### Material shown
:::

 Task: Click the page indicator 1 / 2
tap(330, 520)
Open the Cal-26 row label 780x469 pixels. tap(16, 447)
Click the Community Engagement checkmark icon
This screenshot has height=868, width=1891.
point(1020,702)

:::

Please retype all of the material above, keeping it exact.

### Answer to the exercise
 Task: Click the page indicator 1 / 2
tap(330, 520)
Open the Cal-26 row label 780x469 pixels. tap(16, 447)
Click the Community Engagement checkmark icon
This screenshot has height=868, width=1891.
point(1020,702)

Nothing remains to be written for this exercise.